# Packrat Down!



## mrpaint (May 16, 2012)

So I went to sportsmans warehouse earlier today to pick up a new band for my marksman laserhawk, needless to say the trumark wrist rocket only cost $3 more than the band, so I ended up walking out with another slingshot....

After about half a dozen practice shots I took this guy out from 30 or so feet with a 3/8 steel ball. I am pretty proud, this is my first small animal kill with a SS.

mrpaint


----------



## rockslinger (Nov 16, 2010)

_Good shot man._
_That's a ground squirrel._


----------



## mrpaint (May 16, 2012)

rockslinger said:


> _Good shot man._
> _That's a ground squirrel._


I think you are right.

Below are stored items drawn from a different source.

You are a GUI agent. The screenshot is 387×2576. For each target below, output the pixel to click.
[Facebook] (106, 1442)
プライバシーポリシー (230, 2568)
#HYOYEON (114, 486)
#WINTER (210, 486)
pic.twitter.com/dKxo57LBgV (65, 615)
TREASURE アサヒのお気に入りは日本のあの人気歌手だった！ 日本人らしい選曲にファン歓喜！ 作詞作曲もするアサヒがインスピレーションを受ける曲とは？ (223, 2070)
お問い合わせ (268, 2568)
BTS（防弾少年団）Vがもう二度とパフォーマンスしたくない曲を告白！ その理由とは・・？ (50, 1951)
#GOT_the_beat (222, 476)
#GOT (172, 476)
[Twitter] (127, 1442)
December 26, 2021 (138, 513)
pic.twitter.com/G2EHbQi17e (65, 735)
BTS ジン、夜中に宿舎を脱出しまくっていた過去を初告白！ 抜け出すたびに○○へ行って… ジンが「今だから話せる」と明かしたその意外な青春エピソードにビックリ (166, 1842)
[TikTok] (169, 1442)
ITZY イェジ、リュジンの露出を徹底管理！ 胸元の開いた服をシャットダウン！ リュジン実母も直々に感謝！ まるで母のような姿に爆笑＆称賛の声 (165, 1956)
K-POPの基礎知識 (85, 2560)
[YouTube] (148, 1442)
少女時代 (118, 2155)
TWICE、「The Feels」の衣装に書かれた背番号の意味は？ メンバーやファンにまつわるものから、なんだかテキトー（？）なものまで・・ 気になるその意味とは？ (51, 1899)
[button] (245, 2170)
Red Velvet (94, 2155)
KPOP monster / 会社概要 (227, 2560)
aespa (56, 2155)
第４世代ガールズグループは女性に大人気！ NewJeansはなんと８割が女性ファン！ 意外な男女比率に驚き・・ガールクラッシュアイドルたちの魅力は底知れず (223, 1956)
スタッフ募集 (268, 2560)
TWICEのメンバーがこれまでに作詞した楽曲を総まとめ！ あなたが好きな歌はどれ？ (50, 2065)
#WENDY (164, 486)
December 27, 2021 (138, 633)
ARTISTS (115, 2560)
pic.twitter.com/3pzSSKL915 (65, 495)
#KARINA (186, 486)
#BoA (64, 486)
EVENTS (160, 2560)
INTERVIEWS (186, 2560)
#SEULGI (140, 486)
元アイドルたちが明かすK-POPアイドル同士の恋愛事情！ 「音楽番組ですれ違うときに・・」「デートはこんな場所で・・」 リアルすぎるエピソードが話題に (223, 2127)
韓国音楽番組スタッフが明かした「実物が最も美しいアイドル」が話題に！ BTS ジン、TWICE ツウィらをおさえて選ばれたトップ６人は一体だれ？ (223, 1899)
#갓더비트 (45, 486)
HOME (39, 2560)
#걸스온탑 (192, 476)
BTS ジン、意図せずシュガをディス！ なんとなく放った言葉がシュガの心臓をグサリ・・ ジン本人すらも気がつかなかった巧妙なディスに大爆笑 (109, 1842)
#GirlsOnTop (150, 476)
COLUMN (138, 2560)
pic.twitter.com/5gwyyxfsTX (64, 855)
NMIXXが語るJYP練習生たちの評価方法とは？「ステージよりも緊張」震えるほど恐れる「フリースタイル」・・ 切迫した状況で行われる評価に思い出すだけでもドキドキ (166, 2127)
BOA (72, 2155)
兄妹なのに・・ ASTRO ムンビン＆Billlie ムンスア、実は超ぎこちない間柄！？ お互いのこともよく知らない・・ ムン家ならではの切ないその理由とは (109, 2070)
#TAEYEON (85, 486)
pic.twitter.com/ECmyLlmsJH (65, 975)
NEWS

Either way the lil bastaids are diggin holes in my yard and need to be eradicated lol


----------



## M.J (Nov 1, 2010)

Ugly little bugger!
Nice shot!


----------



## josephlys (May 4, 2010)

Awesome shot, good kill.


----------



## mrpaint (May 16, 2012)

M_J said:


> Awesome shot, good kill.


Thanks guys, he was one of the smaller ones, the larger ones are a little smarter and more skidish, but I should be posting more pics soon









Also im just about done with my first natural, its lookin good, just need to finish sanding and band it up, ill try and get a pic of that up in the next day or two.

Cheers,
Mrpaint


----------



## treefork (Feb 1, 2010)

Having fun!


----------



## Viper010 (Apr 21, 2012)

so how did he taste? lol


----------



## mrpaint (May 16, 2012)

Viper010 said:


> so how did he taste? lol


hahaha... im shooting them for pest control purposes, he was too small to eat even if I had wanted to.


----------



## Viper010 (Apr 21, 2012)

lol bro i knew that lookin at the pic, was just pokin a lil fun at ya

awesome shot though!


----------